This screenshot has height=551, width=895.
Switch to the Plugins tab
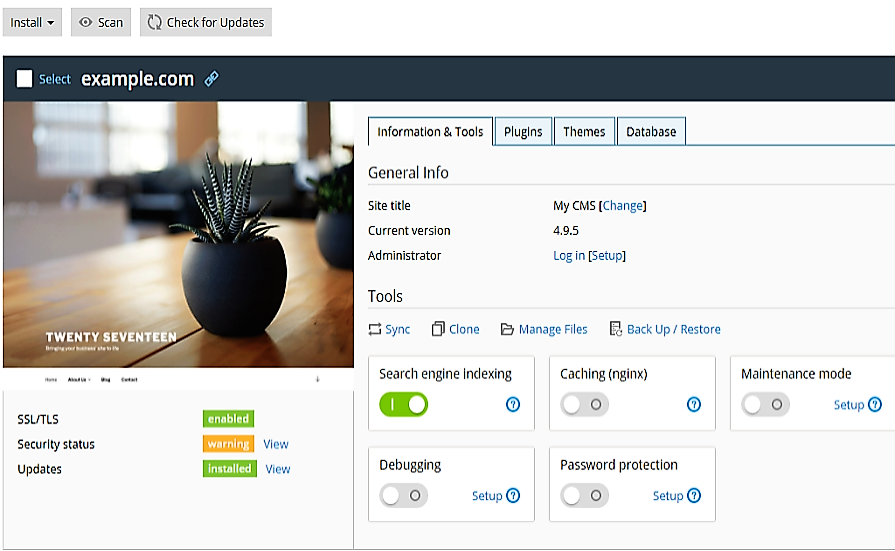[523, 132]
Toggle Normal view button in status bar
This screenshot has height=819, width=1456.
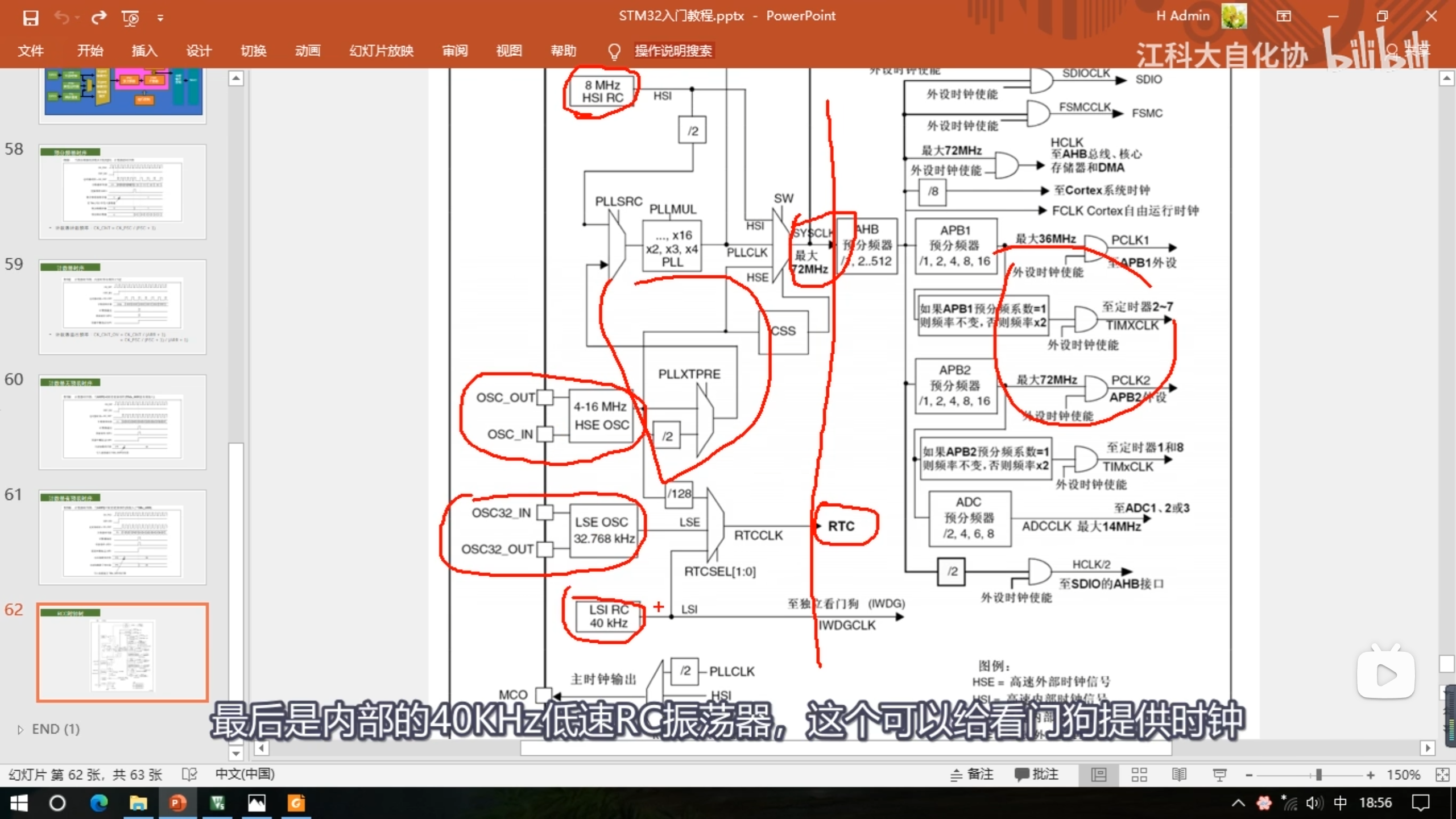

--

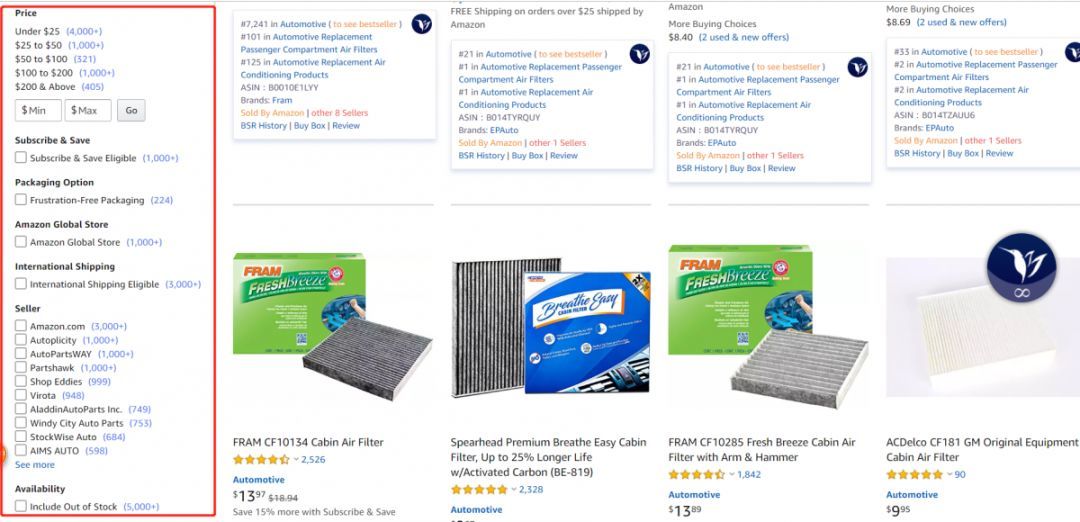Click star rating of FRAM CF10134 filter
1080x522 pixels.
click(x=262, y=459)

* * *

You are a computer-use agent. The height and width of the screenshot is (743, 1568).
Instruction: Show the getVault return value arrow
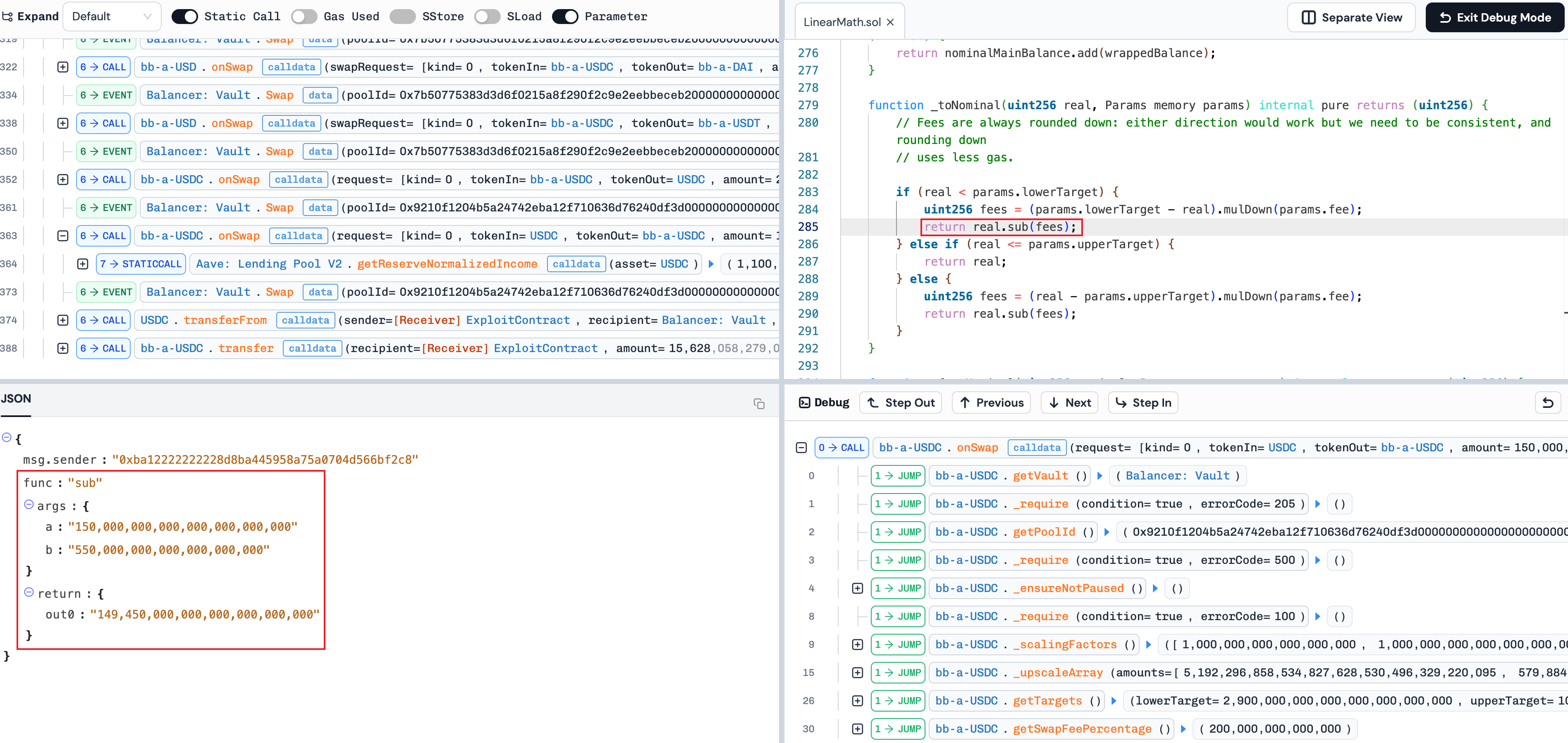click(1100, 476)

Problem statement:
Rewrite the entries between the line holding "This screenshot has height=551, width=895." and the line holding "This screenshot has height=819, width=1456.", inclusive, swapping "Plugins" for "Extensions" and keeping everything else the same. Leave the pictures out of your answer.

Solution:
This screenshot has height=551, width=895.
Switch to the Extensions tab
[523, 132]
Toggle Normal view button in status bar
This screenshot has height=819, width=1456.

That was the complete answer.